A Universal Protocol to Benchmark Camera Calibration for Sports
- URL: http://arxiv.org/abs/2404.09807v1
- Date: Mon, 15 Apr 2024 14:03:31 GMT
- Title: A Universal Protocol to Benchmark Camera Calibration for Sports
- Authors: Floriane Magera, Thomas Hoyoux, Olivier Barnich, Marc Van Droogenbroeck,
- Abstract summary: We present a new benchmarking protocol for camera calibration in sports analytics.
We show that our protocol provides fairer evaluations of camera calibration methods.
We hope to pave the way for a new stage in camera calibration for sports applications with high accuracy standards.

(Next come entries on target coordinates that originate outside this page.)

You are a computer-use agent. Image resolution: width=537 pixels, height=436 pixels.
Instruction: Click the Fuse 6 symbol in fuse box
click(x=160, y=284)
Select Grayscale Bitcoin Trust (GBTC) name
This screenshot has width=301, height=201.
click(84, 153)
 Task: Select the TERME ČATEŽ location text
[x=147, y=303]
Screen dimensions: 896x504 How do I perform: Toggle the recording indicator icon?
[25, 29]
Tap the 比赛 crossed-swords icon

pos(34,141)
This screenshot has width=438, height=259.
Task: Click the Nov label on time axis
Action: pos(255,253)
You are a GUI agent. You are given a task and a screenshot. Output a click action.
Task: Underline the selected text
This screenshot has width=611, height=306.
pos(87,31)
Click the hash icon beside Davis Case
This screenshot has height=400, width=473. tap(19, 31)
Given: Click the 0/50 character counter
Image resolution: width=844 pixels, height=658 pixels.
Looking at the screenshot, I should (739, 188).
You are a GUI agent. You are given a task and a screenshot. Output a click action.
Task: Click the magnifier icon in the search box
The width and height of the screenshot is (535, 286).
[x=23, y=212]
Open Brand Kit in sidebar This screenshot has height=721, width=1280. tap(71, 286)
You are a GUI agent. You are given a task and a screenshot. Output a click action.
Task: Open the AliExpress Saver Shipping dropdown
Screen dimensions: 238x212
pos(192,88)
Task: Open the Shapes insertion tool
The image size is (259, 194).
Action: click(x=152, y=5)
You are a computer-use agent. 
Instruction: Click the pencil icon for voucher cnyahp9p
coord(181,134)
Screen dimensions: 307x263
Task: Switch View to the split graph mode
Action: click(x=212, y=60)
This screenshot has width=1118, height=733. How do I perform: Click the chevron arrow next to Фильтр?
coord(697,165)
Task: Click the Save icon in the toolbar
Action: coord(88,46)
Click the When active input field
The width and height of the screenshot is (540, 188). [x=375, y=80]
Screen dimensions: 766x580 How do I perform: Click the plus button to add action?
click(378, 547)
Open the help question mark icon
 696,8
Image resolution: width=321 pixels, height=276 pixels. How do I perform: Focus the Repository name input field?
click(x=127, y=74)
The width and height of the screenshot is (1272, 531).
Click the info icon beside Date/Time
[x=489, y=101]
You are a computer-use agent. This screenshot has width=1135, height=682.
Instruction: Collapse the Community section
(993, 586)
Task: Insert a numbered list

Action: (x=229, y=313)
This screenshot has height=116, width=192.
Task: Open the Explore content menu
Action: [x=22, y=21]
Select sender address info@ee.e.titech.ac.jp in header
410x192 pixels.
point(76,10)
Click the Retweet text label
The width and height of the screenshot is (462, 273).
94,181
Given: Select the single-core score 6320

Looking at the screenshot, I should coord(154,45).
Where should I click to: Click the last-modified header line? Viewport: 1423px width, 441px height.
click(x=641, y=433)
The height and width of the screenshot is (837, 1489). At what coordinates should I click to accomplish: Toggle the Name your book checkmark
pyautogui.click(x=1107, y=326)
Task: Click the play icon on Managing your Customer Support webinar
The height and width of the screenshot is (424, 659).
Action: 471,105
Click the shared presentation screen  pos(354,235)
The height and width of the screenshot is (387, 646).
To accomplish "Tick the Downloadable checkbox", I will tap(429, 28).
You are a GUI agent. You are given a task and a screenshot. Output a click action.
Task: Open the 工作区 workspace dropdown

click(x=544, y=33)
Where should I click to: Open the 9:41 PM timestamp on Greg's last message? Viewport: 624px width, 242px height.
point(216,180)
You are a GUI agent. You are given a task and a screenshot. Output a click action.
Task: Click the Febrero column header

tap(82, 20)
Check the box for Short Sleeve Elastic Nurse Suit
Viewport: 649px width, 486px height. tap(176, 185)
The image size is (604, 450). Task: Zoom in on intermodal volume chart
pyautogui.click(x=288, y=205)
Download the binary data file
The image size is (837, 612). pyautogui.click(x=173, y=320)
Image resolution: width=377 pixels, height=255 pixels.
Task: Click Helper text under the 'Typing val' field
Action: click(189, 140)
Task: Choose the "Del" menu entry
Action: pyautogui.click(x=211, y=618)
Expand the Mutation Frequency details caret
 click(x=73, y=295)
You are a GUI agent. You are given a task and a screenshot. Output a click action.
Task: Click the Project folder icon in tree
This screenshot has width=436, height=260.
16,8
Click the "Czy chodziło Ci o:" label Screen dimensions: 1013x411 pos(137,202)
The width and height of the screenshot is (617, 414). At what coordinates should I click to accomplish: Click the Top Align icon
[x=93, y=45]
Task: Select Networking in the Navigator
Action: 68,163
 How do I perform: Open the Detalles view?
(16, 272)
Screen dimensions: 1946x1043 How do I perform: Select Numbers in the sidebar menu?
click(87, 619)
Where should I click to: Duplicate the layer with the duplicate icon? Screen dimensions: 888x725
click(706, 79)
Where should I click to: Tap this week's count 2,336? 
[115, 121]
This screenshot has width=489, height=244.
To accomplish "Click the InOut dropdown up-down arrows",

- Score: 6.011159943695013
- License: http://creativecommons.org/licenses/by/4.0/
- Abstract: Camera calibration is a crucial component in the realm of sports analytics, as it serves as the foundation to extract 3D information out of the broadcast images. Despite the significance of camera calibration research in sports analytics, progress is impeded by outdated benchmarking criteria. Indeed, the annotation data and evaluation metrics provided by most currently available benchmarks strongly favor and incite the development of sports field registration methods, i.e. methods estimating homographies that map the sports field plane to the image plane. However, such homography-based methods are doomed to overlook the broader capabilities of camera calibration in bridging the 3D world to the image. In particular, real-world non-planar sports field elements (such as goals, corner flags, baskets, ...) and image distortion caused by broadcast camera lenses are out of the scope of sports field registration methods. To overcome these limitations, we designed a new benchmarking protocol, named ProCC, based on two principles: (1) the protocol should be agnostic to the camera model chosen for a camera calibration method, and (2) the protocol should fairly evaluate camera calibration methods using the reprojection of arbitrary yet accurately known 3D objects. Indirectly, we also provide insights into the metric used in SoccerNet-calibration, which solely relies on image annotation data of viewed 3D objects as ground truth, thus implementing our protocol. With experiments on the World Cup 2014, CARWC, and SoccerNet datasets, we show that our benchmarking protocol provides fairer evaluations of camera calibration methods. By defining our requirements for proper benchmarking, we hope to pave the way for a new stage in camera calibration for sports applications with high accuracy standards.